Employer's Health and Safety Duties
Employer have a 'duty of care' to ensure, as far as possible, employee's health, safety and welfare at work. Employers must perform a risk assessment to spot possible health and safety hazards and have to appoint a 'competent person' with health and safety responsibilities.
Businesses employing five or more people must also keep an official record of what the assessment finds, a formal health and safety policy, including informing employees of the arrangements to protect their health and safety.
All employers, whatever the size of the business, must make the workplace safe, prevent risks to health, ensure that plant and machinery is safe to use, and that safe working practices are set up and followed, make sure that all materials are handled, stored and used safely, provide adequate first aid facilities, warn employees about any potential hazards, chemicals and other substances, and give employees information, instructions, training and supervision as needed, set up emergency plans, make sure that ventilation, temperature, lighting, and toilet, washing and rest facilities all meet health, safety and welfare requirements, check that the right work equipment is provided and is properly used and regularly maintained, prevent or control exposure to substances that may damage your health, take precautions against the risks caused by flammable or explosive hazards, electrical equipment, noise and radiation, avoid potentially dangerous work involving manual handling (and if it can't be avoided, take precautions to reduce the risk of injury), provide health supervision as needed, provide protective clothing or equipment free of charge (if risks can't be removed or adequately controlled by any other means), ensure that the right warning signs are provided and looked after, report certain accidents, injuries, diseases and dangerous occurrences to either the Health and Safety Executive (HSE) or the local authority.

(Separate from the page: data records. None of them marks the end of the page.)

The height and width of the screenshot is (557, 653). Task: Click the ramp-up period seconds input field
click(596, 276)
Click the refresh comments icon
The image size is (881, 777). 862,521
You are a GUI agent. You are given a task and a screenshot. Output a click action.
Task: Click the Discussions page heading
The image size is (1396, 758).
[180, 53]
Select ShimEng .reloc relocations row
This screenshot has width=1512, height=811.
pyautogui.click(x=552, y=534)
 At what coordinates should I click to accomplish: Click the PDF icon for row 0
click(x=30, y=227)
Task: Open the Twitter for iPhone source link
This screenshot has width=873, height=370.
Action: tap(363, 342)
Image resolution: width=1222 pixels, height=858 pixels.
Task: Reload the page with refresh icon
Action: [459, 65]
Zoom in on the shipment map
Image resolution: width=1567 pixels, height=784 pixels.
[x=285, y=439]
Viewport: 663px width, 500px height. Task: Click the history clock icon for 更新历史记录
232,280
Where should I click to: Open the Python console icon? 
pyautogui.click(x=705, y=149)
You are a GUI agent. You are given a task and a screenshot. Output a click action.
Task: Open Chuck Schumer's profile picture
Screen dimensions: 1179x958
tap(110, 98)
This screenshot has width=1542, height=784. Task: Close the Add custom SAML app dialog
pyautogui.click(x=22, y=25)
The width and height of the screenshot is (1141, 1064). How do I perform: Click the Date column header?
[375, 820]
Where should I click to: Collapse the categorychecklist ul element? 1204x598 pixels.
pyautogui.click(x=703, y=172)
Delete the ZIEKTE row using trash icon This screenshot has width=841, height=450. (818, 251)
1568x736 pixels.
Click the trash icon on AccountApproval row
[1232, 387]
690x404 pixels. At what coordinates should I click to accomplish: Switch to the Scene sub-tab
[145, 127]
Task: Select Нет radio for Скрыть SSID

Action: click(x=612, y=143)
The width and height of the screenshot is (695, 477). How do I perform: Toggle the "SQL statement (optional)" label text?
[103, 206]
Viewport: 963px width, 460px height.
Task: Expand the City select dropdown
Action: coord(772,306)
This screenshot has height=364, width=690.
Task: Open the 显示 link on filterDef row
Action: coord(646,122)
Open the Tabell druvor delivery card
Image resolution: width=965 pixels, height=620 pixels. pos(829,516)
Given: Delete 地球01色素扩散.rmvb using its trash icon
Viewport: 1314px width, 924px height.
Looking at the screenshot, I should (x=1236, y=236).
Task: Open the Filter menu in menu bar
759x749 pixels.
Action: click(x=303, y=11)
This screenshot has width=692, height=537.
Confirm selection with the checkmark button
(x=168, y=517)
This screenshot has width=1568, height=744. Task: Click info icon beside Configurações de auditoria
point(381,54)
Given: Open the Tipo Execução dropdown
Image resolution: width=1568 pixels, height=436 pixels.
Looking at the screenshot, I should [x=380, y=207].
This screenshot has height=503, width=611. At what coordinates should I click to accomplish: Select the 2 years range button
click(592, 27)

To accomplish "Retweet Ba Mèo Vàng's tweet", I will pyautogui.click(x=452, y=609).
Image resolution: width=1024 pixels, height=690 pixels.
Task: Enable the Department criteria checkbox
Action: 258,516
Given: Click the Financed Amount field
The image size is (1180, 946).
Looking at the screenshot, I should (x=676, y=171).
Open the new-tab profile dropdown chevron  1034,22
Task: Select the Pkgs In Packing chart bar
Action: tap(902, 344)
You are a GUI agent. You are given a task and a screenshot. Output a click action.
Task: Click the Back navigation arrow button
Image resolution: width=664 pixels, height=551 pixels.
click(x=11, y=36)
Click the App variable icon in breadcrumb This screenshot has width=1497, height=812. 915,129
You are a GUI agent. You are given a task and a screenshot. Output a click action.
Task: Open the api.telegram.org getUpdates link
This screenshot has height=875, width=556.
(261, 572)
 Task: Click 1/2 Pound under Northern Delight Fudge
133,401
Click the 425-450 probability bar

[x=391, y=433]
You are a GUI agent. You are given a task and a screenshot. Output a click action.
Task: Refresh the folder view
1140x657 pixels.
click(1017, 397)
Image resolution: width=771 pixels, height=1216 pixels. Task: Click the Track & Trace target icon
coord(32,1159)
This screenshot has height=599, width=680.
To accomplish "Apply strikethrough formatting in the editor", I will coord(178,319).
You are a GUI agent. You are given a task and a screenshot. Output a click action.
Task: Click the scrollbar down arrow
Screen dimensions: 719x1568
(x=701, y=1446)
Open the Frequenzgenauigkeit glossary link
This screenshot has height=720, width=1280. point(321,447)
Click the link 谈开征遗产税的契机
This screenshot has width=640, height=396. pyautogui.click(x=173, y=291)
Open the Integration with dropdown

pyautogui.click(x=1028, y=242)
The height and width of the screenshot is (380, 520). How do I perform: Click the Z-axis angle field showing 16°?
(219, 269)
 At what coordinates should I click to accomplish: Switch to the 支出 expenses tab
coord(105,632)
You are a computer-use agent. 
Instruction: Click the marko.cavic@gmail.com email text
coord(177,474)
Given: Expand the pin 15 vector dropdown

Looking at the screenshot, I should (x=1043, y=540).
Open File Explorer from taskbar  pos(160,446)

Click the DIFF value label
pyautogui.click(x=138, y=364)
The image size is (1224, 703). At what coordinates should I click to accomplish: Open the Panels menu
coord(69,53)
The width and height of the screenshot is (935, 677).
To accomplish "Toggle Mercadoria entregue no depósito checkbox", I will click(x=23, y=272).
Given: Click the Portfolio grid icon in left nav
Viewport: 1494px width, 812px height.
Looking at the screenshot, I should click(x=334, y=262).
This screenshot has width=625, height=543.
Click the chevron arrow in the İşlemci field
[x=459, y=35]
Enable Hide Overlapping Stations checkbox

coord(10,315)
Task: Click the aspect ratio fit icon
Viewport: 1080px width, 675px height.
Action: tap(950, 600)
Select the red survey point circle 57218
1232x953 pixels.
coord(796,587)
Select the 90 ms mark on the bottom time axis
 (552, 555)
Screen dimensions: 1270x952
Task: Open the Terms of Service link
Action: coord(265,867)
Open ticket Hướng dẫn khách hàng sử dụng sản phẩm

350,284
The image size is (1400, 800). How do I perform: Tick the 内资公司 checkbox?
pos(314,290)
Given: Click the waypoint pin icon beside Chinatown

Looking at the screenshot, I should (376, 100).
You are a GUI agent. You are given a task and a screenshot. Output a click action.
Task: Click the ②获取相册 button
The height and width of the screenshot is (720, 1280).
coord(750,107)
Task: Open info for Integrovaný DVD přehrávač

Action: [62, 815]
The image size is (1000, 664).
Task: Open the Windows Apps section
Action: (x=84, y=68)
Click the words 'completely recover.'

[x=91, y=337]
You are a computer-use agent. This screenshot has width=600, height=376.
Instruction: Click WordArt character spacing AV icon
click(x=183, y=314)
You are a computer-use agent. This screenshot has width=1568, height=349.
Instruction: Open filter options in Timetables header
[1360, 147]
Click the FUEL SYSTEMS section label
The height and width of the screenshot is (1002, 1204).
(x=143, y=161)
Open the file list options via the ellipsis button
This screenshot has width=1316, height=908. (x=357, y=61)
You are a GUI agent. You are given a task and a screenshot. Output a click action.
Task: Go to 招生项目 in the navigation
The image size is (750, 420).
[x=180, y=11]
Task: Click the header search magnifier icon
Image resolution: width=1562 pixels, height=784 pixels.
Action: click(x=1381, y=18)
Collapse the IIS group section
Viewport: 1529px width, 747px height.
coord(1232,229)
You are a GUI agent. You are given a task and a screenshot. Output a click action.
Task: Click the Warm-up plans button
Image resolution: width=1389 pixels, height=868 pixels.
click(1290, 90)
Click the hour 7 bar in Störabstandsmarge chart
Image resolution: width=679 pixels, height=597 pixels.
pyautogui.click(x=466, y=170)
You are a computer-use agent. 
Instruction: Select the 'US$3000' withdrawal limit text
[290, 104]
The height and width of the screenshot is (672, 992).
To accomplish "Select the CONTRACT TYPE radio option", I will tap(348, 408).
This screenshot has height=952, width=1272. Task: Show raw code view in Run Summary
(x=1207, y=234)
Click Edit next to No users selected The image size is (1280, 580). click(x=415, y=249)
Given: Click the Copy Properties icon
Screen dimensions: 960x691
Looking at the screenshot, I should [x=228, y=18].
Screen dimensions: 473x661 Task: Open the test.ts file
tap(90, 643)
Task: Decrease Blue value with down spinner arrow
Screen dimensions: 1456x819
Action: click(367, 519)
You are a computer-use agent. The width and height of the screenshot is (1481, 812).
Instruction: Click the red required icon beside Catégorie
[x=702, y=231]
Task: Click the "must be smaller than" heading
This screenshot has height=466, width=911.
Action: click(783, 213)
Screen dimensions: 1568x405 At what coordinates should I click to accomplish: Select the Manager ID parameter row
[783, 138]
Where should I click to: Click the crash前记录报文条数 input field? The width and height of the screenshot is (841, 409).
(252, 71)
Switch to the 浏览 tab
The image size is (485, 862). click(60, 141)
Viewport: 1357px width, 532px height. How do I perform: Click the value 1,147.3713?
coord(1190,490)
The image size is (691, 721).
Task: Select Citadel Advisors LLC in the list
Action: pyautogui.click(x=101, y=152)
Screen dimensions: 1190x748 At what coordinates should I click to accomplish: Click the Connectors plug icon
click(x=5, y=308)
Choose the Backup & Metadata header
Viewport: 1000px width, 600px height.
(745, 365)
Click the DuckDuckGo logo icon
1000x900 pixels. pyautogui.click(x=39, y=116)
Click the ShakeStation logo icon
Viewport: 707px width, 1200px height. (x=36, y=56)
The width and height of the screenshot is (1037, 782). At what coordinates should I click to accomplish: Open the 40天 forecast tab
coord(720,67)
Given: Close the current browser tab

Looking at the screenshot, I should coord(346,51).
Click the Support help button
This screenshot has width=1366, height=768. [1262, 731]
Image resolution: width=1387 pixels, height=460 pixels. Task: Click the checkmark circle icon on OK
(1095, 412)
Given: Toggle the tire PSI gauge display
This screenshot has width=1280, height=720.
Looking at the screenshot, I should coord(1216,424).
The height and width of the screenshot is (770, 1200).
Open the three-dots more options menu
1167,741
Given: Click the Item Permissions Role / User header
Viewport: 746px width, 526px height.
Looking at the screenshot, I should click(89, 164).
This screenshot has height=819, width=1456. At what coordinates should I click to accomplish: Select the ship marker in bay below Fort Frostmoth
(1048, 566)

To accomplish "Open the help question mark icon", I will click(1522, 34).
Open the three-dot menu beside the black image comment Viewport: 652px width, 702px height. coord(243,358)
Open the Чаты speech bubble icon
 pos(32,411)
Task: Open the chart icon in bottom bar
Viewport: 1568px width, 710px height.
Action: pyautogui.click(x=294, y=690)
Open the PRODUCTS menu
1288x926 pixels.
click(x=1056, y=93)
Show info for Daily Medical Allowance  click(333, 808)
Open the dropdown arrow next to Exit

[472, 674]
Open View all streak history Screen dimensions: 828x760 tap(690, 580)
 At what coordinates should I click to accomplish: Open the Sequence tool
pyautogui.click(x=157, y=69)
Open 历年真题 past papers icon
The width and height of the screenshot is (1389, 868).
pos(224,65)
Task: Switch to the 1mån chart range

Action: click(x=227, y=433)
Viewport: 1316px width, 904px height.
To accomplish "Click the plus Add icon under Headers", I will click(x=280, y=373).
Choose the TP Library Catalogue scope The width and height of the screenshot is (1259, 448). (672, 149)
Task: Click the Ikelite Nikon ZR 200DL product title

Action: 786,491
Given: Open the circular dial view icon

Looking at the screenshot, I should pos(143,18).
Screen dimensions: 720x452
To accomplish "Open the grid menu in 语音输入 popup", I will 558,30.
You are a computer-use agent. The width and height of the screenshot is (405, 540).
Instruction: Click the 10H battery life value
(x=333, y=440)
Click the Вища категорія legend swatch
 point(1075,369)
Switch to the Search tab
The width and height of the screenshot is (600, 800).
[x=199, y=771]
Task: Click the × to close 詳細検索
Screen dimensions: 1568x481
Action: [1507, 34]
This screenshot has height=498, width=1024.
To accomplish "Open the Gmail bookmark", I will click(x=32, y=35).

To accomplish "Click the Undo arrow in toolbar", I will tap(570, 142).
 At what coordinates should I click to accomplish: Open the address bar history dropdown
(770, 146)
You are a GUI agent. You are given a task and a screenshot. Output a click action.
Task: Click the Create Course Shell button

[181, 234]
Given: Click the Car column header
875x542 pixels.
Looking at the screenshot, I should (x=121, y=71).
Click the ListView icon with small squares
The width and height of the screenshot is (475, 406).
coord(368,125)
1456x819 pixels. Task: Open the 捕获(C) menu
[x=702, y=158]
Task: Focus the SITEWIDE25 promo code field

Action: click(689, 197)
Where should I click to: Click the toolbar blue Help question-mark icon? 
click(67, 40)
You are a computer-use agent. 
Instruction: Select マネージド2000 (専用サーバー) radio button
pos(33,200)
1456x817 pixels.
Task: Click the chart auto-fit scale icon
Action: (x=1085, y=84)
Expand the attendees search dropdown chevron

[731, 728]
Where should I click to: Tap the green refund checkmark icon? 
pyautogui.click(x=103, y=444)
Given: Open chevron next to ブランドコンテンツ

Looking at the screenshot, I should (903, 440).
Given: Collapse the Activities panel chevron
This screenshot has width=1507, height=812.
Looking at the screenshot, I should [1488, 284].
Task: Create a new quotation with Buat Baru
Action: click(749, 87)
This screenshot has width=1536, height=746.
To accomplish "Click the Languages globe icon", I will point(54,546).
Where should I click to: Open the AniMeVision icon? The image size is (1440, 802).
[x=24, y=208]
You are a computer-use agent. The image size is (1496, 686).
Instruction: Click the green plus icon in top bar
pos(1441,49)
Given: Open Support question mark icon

So that the work premises provide a safe and healthy place to work, employers should make sure that workplaces are properly ventilated, with clean and fresh air, keep temperatures at a comfortable level (a minimum of 13 degrees C where the work involves physical activity; 16 degrees C for 'sedentary' workplaces (eg offices) - there's no maximum limit), light premises so that employees can work and move about safely, keep the workplace and equipment clean, ensure that workrooms are big enough to allow easy movement (at least 11 cubic metres per person), provide workstations to suit the employees and the work, keep the workplace and equipment in good working order, make floors, walkways, stairs, roadways etc safe to use, protect people from falling from height or into dangerous substances, store things so they're unlikely to fall and cause injuries, fit openable windows, doors and gates with safety devices if needed, provide suitable washing facilities and clean drinking water, if necessary, provide somewhere for employees to get changed and to store their own clothes, set aside areas for rest breaks and to eat meals, including suitable facilities for pregnant women and nursing mothers, let employees take appropriate rest breaks and their correct holiday entitlement, make sure that employees who work alone, or off-site, can do so safely and healthily.